A Binary Search Tree or a BST is a tree whose inorder traversal is sorted. For each node in a BST the left subtree has values smaller the node’s value and the right subtree has values greater than the node’s value.

BST Example

Search in a BST

Since in a BST the values lesser than the current node lies in the left subtree and greater values lies in the right subtree. We can use this property to search for a value.

At each node we’ve to check:

  • if the value is lesser than the current node’s value. Go to left child as values lesser than the current node are present in left subtree.
  • if the value is greater than the current node’s value. Go to right child as values greater than the current node are present in right subtree.
  • if the value is equal to the current node than we’ve found the value.

Here’s how it’ll work:

Search BST

This can be implemented using recursion:

def search(root, val):
  if not root:
    return None
  elif val < root.val:
    return self.search(root.left, val)
  elif val > root.val:
    return self.search(root.right, val)
  elif val == root.val:
    return True

The Time Complexity for this code when BST is completely balanced is O(logN). This can be verified by looking at the example for searching 30. There are 4 lookups needed for searching 30 which is equal to log(15) = 4.

However the worst case Time Complexity will be O(N). A BST is not necessarily balanced. Here’s how searching looks like in a skewed BST:

Skewed BST

In a Skewed BST we’ve to go through all the nodes to search 30.

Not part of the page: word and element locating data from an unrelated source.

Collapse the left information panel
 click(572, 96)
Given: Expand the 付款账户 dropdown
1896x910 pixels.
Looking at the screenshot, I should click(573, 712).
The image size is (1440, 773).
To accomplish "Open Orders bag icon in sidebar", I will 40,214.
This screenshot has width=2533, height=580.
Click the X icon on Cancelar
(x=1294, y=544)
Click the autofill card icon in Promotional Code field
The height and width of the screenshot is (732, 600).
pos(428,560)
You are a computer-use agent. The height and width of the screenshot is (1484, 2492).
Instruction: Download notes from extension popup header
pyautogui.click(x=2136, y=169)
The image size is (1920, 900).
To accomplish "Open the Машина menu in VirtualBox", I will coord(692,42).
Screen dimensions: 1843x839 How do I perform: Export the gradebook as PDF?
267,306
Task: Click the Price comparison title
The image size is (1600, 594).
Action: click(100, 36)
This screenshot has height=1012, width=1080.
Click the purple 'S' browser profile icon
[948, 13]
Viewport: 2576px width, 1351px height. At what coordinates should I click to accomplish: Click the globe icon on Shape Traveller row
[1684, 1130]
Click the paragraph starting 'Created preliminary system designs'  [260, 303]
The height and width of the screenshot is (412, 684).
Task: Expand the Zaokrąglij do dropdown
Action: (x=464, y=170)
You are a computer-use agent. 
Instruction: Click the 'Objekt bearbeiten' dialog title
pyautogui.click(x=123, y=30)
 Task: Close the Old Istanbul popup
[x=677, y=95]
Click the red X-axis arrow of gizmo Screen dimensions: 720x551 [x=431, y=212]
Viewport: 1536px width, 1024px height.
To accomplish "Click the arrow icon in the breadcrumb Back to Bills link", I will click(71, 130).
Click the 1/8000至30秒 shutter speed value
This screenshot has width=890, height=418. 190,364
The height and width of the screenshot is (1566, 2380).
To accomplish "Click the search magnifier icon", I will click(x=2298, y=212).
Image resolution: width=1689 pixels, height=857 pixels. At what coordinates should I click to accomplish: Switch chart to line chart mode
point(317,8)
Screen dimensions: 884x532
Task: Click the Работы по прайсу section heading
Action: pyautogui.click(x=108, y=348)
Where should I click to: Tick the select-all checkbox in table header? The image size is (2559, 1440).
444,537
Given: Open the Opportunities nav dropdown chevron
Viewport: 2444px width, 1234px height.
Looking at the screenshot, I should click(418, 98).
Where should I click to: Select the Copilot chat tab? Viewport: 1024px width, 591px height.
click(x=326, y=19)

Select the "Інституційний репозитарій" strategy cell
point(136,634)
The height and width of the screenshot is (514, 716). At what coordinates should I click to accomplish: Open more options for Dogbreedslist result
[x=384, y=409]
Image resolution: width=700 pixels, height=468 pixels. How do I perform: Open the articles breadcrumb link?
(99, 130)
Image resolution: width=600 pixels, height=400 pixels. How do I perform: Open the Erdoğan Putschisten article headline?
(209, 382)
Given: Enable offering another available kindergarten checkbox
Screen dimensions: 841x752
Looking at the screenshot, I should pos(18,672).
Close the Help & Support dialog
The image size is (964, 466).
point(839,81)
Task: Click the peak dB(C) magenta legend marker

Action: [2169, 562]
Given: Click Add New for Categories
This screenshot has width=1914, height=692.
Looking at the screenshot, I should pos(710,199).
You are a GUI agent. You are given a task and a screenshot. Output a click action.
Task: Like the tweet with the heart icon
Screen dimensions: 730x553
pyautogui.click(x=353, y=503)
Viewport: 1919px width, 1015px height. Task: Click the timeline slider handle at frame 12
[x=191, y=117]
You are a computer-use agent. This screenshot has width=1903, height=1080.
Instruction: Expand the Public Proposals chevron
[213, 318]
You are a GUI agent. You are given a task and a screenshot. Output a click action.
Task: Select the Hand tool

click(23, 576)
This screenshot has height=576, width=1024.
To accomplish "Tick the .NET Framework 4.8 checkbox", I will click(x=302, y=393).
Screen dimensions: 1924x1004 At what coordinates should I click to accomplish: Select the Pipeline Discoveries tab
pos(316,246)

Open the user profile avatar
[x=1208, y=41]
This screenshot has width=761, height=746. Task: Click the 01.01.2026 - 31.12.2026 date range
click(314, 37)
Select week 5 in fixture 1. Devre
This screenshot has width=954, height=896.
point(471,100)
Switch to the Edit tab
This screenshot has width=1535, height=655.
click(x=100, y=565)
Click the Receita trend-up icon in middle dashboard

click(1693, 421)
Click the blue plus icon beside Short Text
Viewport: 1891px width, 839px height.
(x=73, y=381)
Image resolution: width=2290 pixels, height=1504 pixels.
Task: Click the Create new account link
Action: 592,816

To make sure the TC is always O(logN) we can use Balanced Tree data structures like Black-Red Tree or AVL Tree.

Insertion in a BST

Insertion in BST is similar to searching the value in BST. Basically we’ve to search for the place where we can insert the new value. We follow the same steps as in searching and when we’ve reached a leaf node we insert the value according to the BST property.

Insert BST

def insert(root, val):
  if not root:
    root = Node(val)
  elif val < root.val:
    root.left = self.insert(root.left, val)
  elif val >= root.val:
    root.right = self.insert(root.right, val)

  return root

The Time complexity is same as that for searching since we’ve to search for the position where to insert and then insert the element.

In worst case TC is O(N) for skewed BST while if BST is balanced then it’ll be O(logN).

Deletion in a BST

Deleting a value from a BST requires few extra steps after searching for the value. We’ve discussed searching for the value in previous sections. If we don’t find the value then we can return, but what to do if we found the value ?

Delete BST

If we find the node with the value there are three cases that can happen:

  1. The node has no children - In this case we can simply delete the node and update its parent to point to null. Delete BST No Children
  2. The node has only one child - We can replace this child with the deleted node and update its parent to point to the child node. Delete BST One Child
  3. The node has two children - Here we can either replace the inorder predecessor or inorder successor with the value. For this case we’ll be replacing the inorder successor. To do so:
  • Step 1: Copy the Inorder Successor of the node to be deleted.
  • Step 2: Delete the Inorder Successor. Delete BST Two Children
def delete(root, val):
  if not root:
    return None
  elif val < root.val:
    root.left = self.delete(root.left, val)
  elif val > root.val:
    root.right = self.delete(root.right, val)
  elif val == root.val:
    if not root.left and not root.right:
      return None
    elif root.right and not root.left:
      return root.right
    elif root.left and not root.right:
      return root.left
    else:
      inorder_succ = root.right
      while inorder_succ.left:
        inorder_succ = temp.left

      root.val = inorder_succ.val
      root.right = self.delete(root.right, inorder_succ.val)

  return root

TC for Deletion is same as Insert and Search, in worst case it’s O(N) for skewed BST while if the BST is balanced it’s O(logN).